The Texas Rangers finally found a player in Adrian Beltre to take their obscene amount of money this winter. Throughout their pursuit of Cliff Lee earlier and Beltre recently, writers mentioned the new cable television contract that the Rangers locked in this winter as a motivator for the Rangers to spend money this offseason. Knowing how persuasive initial reports can be in forming long-term memories of facts, I wanted to address this deal by itself. The first news came from USA Today and stated that it was $3 billion over 20 years. That turned out to be grossly inflated, and, within a few days, we had multiple reports of a more reasonable figure of actually about $1.6 billion.
That is still a very large number and easily sticks in your mind. Furthermore, it seemed to represent a dramatic increase in revenue for the Rangers. A number I saw quoted often was that the Rangers currently make only $20 million from television right now, which would make this new deal a fourfold increase. That certainly would be a huge raise, but it does not appear to be accurate.

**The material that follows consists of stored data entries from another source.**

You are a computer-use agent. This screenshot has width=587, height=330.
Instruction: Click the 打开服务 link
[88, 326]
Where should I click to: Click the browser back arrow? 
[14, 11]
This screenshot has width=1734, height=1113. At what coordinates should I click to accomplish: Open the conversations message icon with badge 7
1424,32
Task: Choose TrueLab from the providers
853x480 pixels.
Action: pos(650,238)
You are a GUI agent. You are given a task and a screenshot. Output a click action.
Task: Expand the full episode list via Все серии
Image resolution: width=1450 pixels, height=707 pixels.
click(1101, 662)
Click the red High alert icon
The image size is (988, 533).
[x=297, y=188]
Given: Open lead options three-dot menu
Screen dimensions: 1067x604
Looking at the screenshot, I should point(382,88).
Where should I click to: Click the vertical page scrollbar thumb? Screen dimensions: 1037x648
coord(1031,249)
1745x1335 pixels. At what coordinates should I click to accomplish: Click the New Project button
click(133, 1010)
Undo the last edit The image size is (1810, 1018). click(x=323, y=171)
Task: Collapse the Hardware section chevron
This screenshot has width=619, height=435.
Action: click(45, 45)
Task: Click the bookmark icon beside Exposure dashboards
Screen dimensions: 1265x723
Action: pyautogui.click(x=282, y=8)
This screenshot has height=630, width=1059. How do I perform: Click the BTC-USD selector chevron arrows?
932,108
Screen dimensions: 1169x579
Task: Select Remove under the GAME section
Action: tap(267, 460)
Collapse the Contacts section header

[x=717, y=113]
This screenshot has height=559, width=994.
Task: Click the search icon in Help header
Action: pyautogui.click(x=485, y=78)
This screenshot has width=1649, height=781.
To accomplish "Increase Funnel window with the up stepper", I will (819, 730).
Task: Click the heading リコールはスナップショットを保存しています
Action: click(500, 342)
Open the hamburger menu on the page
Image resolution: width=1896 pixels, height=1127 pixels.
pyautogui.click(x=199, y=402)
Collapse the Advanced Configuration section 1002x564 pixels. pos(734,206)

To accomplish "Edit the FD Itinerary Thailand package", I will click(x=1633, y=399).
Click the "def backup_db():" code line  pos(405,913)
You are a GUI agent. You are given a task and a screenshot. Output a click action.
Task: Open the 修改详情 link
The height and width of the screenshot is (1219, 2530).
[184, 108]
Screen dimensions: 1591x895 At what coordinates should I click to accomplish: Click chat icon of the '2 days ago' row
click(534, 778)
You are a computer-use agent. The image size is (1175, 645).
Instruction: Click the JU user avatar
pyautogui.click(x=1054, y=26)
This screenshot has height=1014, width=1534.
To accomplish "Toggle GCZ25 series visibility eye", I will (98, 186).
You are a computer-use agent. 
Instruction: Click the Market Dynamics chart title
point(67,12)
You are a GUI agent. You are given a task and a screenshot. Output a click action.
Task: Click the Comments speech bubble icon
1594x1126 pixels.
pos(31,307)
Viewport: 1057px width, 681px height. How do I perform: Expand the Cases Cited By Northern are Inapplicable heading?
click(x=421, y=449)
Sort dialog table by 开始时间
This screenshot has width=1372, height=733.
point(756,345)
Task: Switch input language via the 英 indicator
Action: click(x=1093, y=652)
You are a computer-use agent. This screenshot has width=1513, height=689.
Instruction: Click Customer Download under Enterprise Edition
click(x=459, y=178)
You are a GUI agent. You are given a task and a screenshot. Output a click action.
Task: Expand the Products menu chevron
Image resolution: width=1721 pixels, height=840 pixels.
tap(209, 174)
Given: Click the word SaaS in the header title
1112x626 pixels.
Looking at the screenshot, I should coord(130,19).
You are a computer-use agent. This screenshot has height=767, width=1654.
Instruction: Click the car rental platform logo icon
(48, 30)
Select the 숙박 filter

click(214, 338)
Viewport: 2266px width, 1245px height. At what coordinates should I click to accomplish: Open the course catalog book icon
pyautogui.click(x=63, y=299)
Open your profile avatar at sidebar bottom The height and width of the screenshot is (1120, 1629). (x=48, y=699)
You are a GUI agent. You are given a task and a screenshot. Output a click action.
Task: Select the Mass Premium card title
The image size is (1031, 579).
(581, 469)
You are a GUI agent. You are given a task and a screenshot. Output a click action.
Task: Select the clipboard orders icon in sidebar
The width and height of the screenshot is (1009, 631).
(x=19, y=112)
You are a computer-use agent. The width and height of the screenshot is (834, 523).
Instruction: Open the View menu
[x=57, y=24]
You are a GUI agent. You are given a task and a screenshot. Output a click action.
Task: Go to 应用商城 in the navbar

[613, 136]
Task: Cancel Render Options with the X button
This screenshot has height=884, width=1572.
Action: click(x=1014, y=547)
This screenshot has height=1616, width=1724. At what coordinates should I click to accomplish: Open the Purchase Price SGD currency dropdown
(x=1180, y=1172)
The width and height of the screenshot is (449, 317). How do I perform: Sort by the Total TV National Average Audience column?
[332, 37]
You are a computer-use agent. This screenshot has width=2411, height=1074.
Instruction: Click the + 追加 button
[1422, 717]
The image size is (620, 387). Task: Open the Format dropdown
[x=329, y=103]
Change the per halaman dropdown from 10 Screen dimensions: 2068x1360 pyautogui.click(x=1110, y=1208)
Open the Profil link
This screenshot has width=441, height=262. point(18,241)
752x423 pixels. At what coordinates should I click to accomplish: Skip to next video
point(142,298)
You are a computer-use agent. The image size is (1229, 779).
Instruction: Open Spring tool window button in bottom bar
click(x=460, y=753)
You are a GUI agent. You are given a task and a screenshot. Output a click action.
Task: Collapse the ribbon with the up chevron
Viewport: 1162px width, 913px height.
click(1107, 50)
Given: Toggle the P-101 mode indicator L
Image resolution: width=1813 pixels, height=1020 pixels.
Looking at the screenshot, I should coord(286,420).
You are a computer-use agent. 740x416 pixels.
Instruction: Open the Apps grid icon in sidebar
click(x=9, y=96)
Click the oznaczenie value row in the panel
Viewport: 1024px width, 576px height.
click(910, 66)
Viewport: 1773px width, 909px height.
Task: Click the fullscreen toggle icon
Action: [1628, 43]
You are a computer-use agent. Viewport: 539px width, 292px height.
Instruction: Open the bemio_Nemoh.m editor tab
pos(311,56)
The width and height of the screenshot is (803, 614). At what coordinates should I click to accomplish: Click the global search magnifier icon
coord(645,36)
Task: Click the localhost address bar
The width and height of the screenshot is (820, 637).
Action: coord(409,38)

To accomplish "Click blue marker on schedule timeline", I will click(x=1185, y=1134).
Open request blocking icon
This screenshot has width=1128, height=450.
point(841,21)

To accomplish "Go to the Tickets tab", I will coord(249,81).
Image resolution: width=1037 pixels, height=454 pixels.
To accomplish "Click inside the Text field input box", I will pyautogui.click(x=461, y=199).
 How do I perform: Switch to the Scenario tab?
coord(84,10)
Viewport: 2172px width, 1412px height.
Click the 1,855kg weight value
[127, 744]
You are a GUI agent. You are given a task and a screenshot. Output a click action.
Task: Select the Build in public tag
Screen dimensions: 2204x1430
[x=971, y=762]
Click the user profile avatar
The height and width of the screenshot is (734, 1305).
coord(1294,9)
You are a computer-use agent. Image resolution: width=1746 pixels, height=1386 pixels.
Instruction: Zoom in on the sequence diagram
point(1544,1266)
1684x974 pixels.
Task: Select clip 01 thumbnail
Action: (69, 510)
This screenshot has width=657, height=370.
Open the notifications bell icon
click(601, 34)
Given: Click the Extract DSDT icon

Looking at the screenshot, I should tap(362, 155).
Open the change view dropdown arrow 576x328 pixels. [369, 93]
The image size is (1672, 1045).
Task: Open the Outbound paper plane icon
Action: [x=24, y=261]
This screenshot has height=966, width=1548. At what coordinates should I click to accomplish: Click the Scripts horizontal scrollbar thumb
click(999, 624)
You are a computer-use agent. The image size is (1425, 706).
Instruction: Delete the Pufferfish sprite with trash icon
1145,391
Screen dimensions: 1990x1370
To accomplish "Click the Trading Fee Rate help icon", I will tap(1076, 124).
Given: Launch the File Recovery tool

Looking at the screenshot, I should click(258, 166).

The Rangers are currently bringing in only about $20 million per year for their cable television rights. However, according to the Dallas News article linked above and noted elsewhere, the Rangers also got another $15 million per year for non-cable TV rights when they signed their current deal. There are obviously many complexities involved, but perhaps $35 million per year is a more accurate figure for what the Rangers currently are making. In which case, their new deal is a little more than double their standing average yearly rate, not quadruple.
A lot can change; a lot will change, in media contracts around the country over the next quarter century. Texas has the capability now to be a bona fide player in the various free agent markets as they have shown. The reports of a signing bonus with Fox Sports for this deal certainly helps get more money into their hands right now, but agreeing to revenue figures 20 years out is a risk for both sides.
Over time, inflation is a steady force devaluing the dollar. Eighty million dollars in 2033 is nearly certain to be worth less than $40 million would be worth today. In fact, if you project out the years 2015-2035, through the end of the Rangers’ current and next TV contract, the average yearly present value of the new contract is likely to be around $55 million. Note that this assumes a constant, $80 million-per-year payout and 3% inflation in the general economy. Either a progressively structured payout schedule (as you often see in player contracts where later years get a higher absolute payout) or an inflation rate above 3% reduces the present value.
When the new TV contract begins, the Rangers go from about $35 million per year in 2011 dollars to a high of about $55 million in 2011 dollars and it could reasonably be as low as around $45 million per year. Do not let the $1.6 billion figure mislead you. The Rangers did well to lock in such a large increase in revenue, but they did not just discover the Sim City money cheat.